Por Ney Sá*
O povo brasileiro avançou com a eleição de um operário e líder sindical para presidir o Brasil. Agora, a eleição de uma mulher pode representar outra quebra de paradigma.
As mudanças políticas, econômicas e sociais realizadas ao longo dos últimos oito anos são inegáveis. Mesmo aqueles que criticaram a eleição de Lula reviram suas posições. Hoje praticamente há unanimidade quanto ao bom desempenho de sua administração.
Desafio semelhante ao da eleição de Lula se apresenta agora com a candidatura da ministra-chefe da Casa Civil, Dilma Rousseff. Uma mulher na Presidência da República terá repercussão na história do País, quebrando a tradição da predominância dos homens no comando, rompendo definitivamente com o predomínio histórico das oligarquias, das classes dominantes, e de preconceitos arraigados na política brasileira.
Apesar das tentativas em evitar uma eleição plebiscitária, onde dois candidatos polarizam – Dilma e José Serra –, o fato é que na prática são eles que representam o maior antagonismo entre as forças políticas que disputam a eleição.
Dilma tem um passado de militância contra a ditadura.

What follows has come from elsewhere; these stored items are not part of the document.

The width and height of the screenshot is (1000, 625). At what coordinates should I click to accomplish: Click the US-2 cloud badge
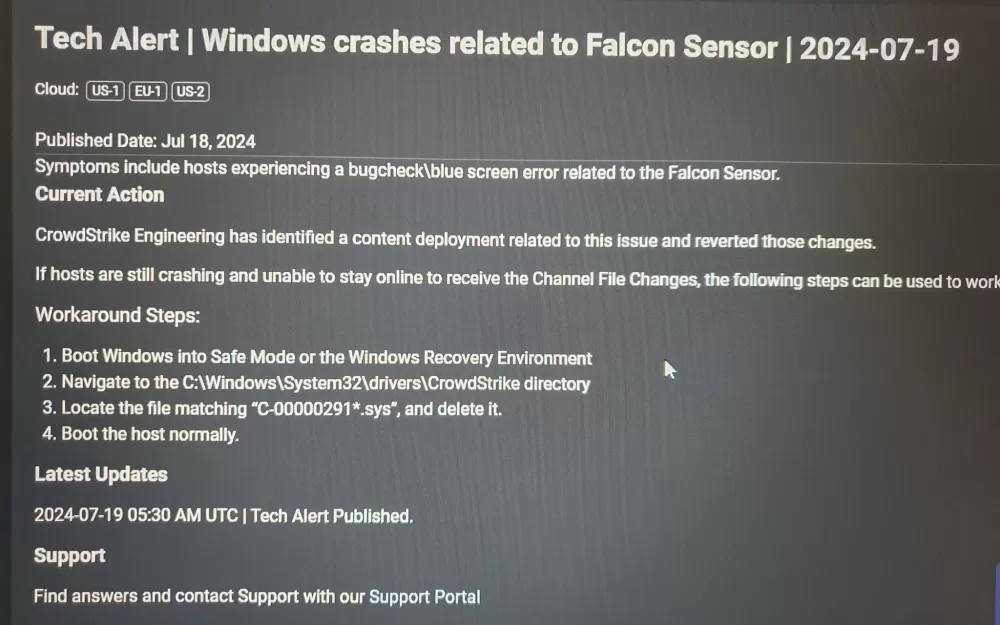[x=190, y=92]
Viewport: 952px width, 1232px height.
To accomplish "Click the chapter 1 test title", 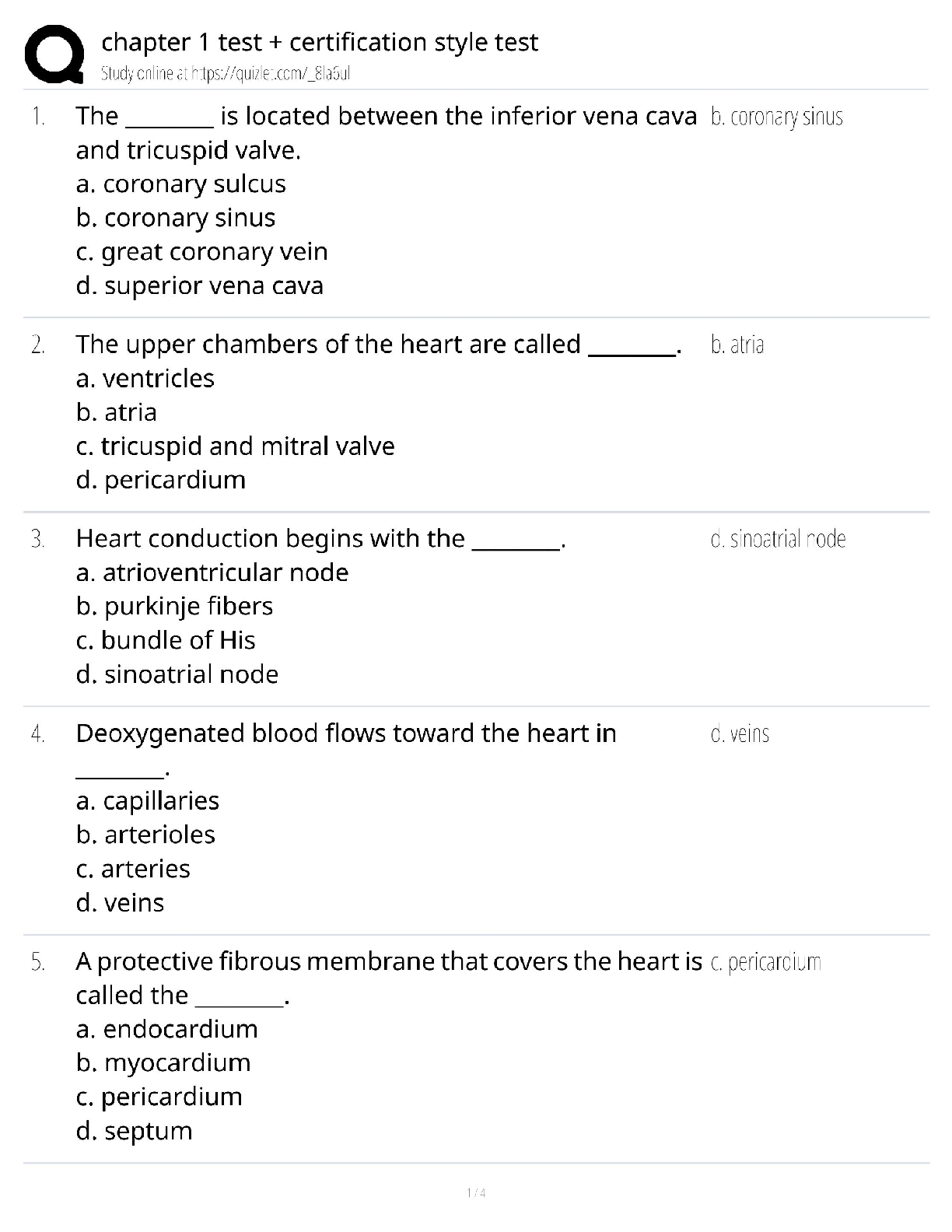I will [x=320, y=42].
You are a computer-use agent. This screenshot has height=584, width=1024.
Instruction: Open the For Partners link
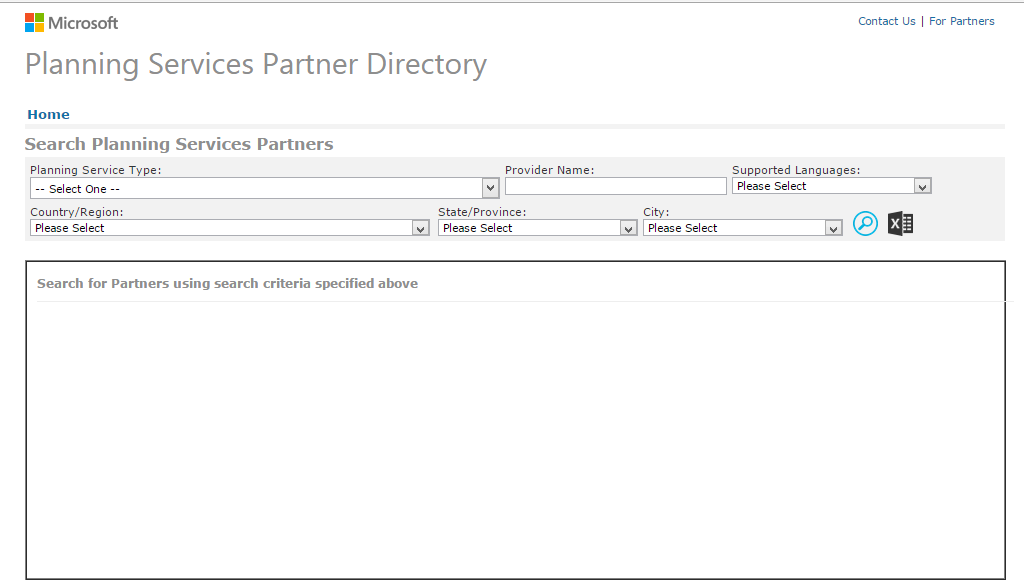pyautogui.click(x=961, y=21)
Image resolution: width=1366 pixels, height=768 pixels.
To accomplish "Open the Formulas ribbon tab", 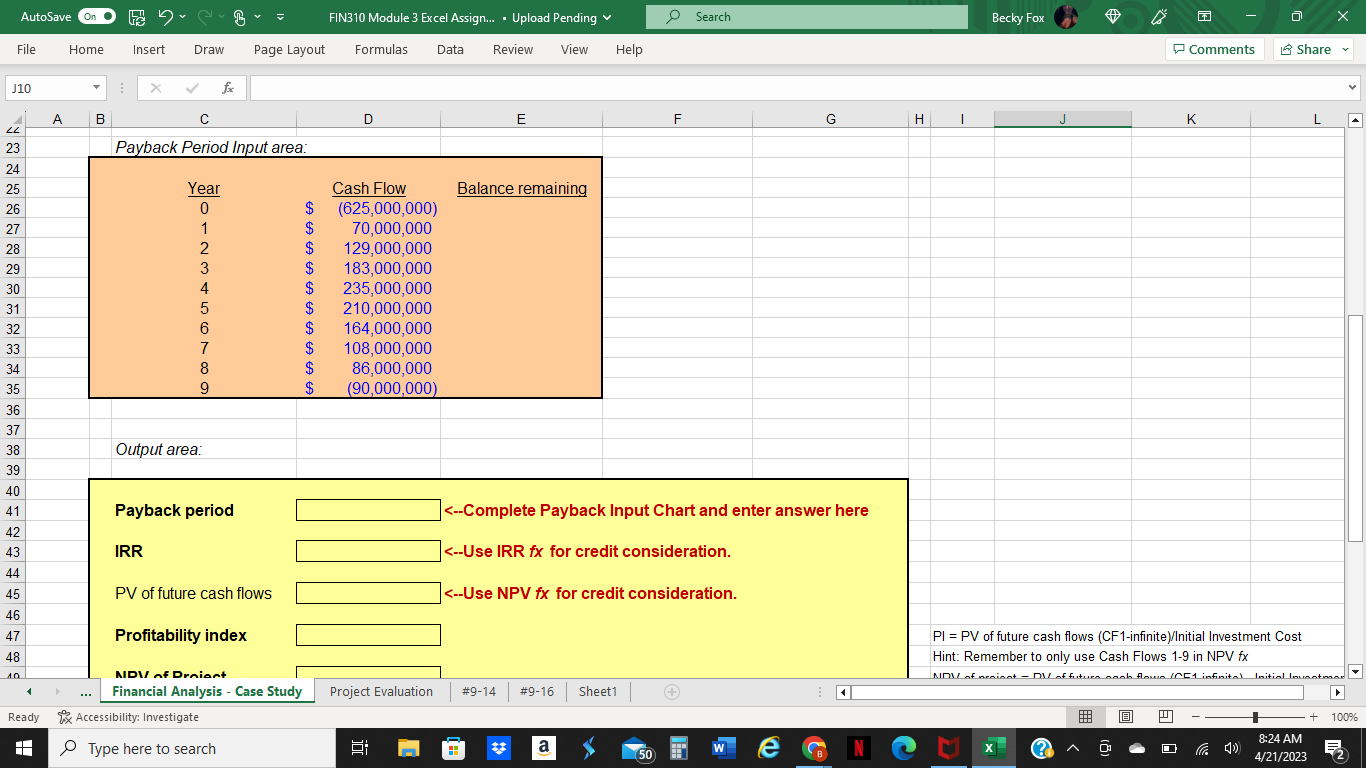I will tap(381, 49).
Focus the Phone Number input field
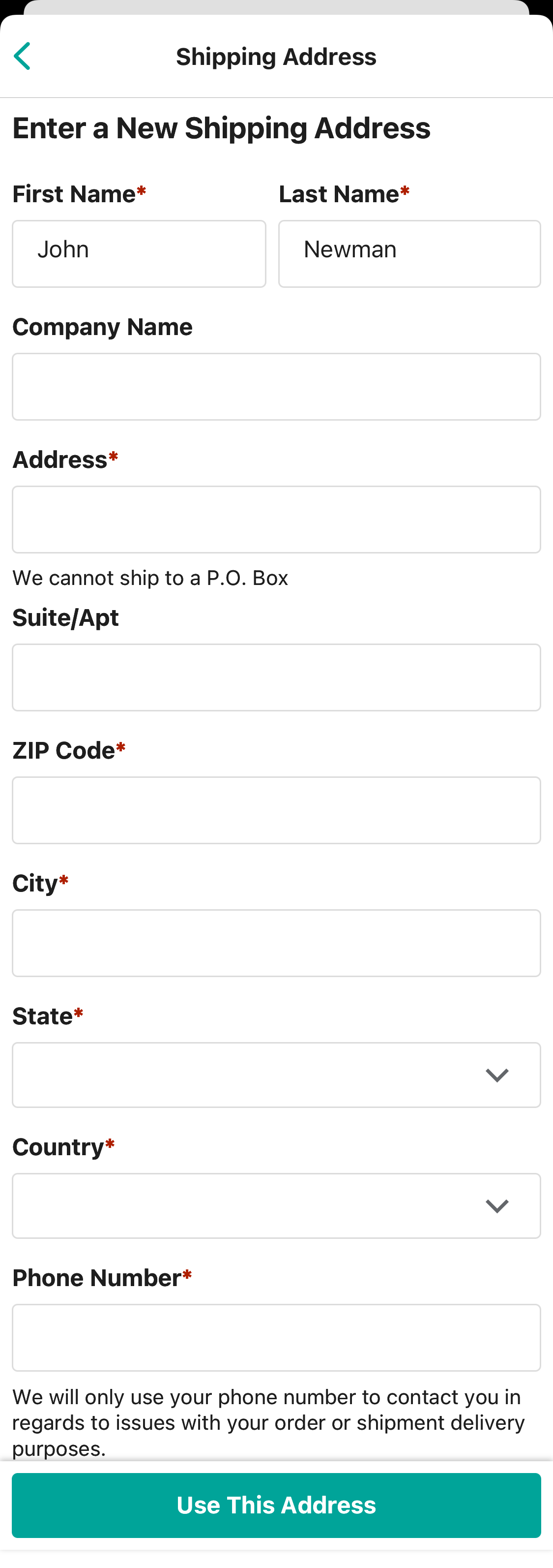 tap(276, 1337)
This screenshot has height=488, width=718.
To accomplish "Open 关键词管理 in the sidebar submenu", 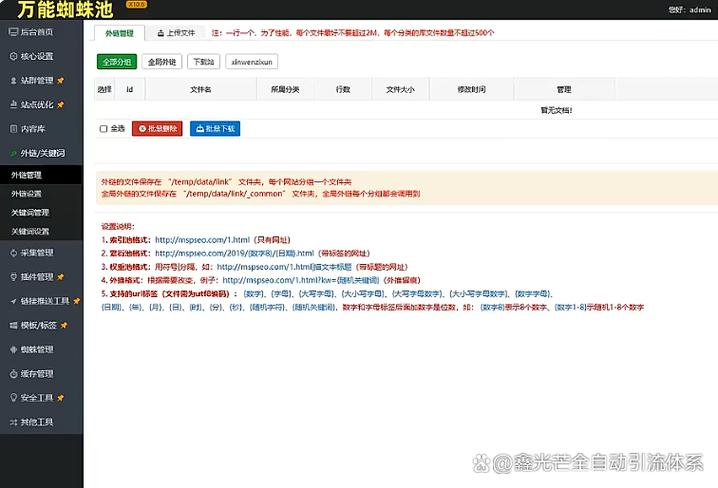I will click(30, 212).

Chegou à Casa Civil pelo desempenho no governo Lula, pela capacidade administrativa e pelo ritmo que imprimiu na gestão do Programa de Aceleração do Crescimento (PAC).
O candidato do PSDB, José Serra, representa forças retrógradas. A escolha do seu vice, o deputado Índio da Costa, do partido Democratas (o famigerado Dem), consolida a opção pelas classes dominantes, pelo neoliberalismo, os especuladores e oportunistas de plantão.
A eleição de Serra traria de volta o projeto que ameaçou de desmonte o Banco do Brasil, a Caixa Econômica e outros patrimônios. Por outro lado, a eleição de Dilma pode consolidar as conquistas sociais, políticas e econômicas que o governo Lula representa. É também a primeira vez que uma mulher se candidata à Presidência com tudo pra ser vitoriosa.